So bringen wir unsere vierbeinigen Freunde gut durch den Frühling!

Wenn das Wetter schön ist wollen alle raus und die Natur genießen. Natürlich auch unsere Hunde und Katzen. Aber Vorsicht, viele Gartenblumen und Sträucher können unseren Tieren schaden und sogar tödlich sein.

Giftigen Pflanzen wie Tulpen, Osterglocken, Hyazinthen, Maiglöckchen sollten deshalb generell vermieden werden. Vasen oder Blumentöpfe sollten sich außerhalb der Reichweite des Haustieres befinden.

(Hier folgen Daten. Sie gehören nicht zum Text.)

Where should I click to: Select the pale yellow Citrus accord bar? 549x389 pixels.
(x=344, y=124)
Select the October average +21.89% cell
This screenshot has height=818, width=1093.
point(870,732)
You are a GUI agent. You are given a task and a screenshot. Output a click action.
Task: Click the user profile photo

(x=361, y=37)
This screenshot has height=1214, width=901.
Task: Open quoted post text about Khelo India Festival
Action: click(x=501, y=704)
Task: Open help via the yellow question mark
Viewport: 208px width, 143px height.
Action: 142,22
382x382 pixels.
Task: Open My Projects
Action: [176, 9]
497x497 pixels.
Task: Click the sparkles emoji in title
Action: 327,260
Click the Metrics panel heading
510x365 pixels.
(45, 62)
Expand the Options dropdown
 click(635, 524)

Auch das Wasser in Vasen oder Blumentopf Untersetzern kann bereits giftig sein und sollte von den Tieren nicht getrunken werden.

Besondere Vorsicht gilt für Katzenbesitzer auch bei Orchideen sowie allen anderen Liliengewächsen. Diese gelten aus häufigste Vergiftungsquelle.

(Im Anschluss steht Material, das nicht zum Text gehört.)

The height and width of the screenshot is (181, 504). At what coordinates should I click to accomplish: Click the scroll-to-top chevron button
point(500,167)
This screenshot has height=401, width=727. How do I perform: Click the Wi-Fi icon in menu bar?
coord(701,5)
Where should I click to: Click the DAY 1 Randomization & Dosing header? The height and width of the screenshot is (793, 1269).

Ebenfalls giftig sind Pflanzen wie Rhododendron, Efeu, Rittersporn und Orleander, besonders giftig sogar die Engelstrompete. Unseren Tieren zuliebe sollten wir unseren Garten frei von diesen Gewächsen halten.

Sollte ein Tier dennoch eine giftige Pflanze fressen oder Anzeichen einer Vergiftung zeigen sollte ein Tierarzt zu Rat gezogen werden. Klassische Anzeichen wären zum Beispiel Durchfall, Erbrechen oder auch Schaum vor dem Mund.

Es empfiehlt sich als Tierbesitzer sich umgehend zu informieren, welche Pflanzen gezielt für meinen Liebling gefährlich sein können.